# Excerpted passage
[Start of Attachment]

Congressional News 02

U.S. Senators Amy Klobuchar (D-MN), Ranking Member of the Senate Subcommittee on Antitrust, Competition Policy and Consumer Rights, and Mike Lee (R-UT), Chairman of the Senate Subcommittee on Antitrust, Competition Policy and Consumer Rights, wrote a letter to the Justice Department, Commodity Futures Trading Commission, and the U.S. Department of Agriculture (USDA), calling on the agencies to identify problems and implement appropriate solutions to help ensure that our country’s food markets work for consumers, as well as our farmers, ranchers, and packers.

“With many restaurants now closed, food suppliers have struggled to adjust to new consumption patterns to the detriment of consumers, as well as participants up and down the meat supply chain. Livestock producers – especially independent livestock producers – are feeling the pain of these disruptions acutely,” the senators wrote.

“We urge you to work to identify the root causes of these disruptions so we can work together to implement appropriate solutions.”

The full text of the letter can be found HERE and below:

Dear Attorney General Barr, Chairman Tarbert, and Secretary Perdue:

The coronavirus (COVID-19) pandemic has exposed troubling vulnerabilities in our meat supply chain that are harming both American livestock producers and consumers. We urge you to work to identify the root causes of these disruptions so we can work together to implement appropriate solutions. 

As Americans have gone to buy groceries during this pandemic, they have often been confronted by higher prices for beef and pork products, or in some circumstances, nearly empty meat cases. With many restaurants now closed, food suppliers have struggled to adjust to new consumption patterns to the detriment of consumers, as well as participants up and down the meat supply chain. Livestock producers – especially independent livestock producers – are feeling the pain of these disruptions acutely. 

Since the initial phases of the nationwide shut-down, we have seen once again the disparate impact catastrophic events have on cattle and hog producers as compared to their meat packer and processor counterparts. Livestock prices have fallen dramatically since the first weeks of the crisis, with live cattle futures falling by 29 percent and hog futures falling by 39 percent between the middle of January and the first week in April while beef and pork prices at the grocery store rose dramatically. As during past market disruptions, we saw producers’ margins fall to unsustainable levels while packers’ margins increased.

[End of Attachment]

Dataset entries
[Start of Attachment]

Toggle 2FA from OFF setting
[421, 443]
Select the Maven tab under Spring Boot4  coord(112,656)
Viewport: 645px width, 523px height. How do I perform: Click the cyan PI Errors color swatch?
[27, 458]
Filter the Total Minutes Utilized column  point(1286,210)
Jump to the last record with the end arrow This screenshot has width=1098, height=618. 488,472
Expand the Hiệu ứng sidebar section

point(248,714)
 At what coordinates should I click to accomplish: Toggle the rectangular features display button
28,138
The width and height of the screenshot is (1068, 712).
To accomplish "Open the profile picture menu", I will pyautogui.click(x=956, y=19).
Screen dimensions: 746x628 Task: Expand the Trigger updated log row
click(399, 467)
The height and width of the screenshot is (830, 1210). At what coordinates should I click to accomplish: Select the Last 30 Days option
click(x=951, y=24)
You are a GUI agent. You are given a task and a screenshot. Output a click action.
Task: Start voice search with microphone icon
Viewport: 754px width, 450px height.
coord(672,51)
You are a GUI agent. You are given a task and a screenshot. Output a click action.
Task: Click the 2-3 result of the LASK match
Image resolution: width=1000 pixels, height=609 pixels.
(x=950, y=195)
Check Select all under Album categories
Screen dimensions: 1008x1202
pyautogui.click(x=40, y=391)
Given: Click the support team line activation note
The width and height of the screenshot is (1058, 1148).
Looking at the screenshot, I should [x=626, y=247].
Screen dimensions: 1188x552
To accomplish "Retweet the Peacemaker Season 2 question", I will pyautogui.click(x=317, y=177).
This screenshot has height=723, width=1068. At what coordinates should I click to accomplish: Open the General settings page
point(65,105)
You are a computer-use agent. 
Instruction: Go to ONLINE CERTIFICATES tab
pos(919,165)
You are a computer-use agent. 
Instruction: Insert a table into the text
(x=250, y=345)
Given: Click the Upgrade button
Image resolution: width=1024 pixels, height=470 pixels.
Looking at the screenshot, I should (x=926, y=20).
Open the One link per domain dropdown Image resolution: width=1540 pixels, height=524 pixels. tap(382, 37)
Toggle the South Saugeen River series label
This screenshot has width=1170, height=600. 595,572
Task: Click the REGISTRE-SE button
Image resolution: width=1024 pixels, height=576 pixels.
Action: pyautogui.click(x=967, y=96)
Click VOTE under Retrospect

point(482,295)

[End of Attachment]

# Task requirements
1. According to the meat supply chain article, by what percentage did hog futures fall between the middle of January and the first week in April?
2. Pick up the meat supply chain article at the point where it stops and continue it.
The listing is not needed for this work.

# Results by task
1. 39 percent.

2.
In more recent weeks, the spread of the virus has forced closures at major meat packing facilities. While some facilities have closed temporarily, others have been shuttered indefinitely. These closures, and the resulting uncertainty, force producers to make difficult decisions that could threaten our food supply or result in unnecessary increased costs for consumers. During this worldwide pandemic when unprecedented numbers of families are standing in food lines, we cannot afford to waste available food resources that could be utilized if only there were available options for processing and packing. 

We recognize the complex nature of these markets and the potential multi-faceted causes of these supply chain disruptions that disproportionately impact independent livestock producers, such as the dominance of formula pricing – which bases livestock pricing on low volume cash markets – or highly concentrated meat packing markets with high entry barriers for new competitors. There have also been allegations of potential market manipulation or anticompetitive conduct. 

In light of the above, we ask that each of you, in your respective capacities, investigate the vulnerabilities in these markets that have been exposed by the COVID-19 pandemic and identify areas of concern, regulations that can be modified or relaxed, any verifiable antitrust violations, and/or structural changes in the trading market to help ensure that our country’s food markets work for consumers, as well as our farmers, ranchers, and packers.

We look forward to working with you on this important issue.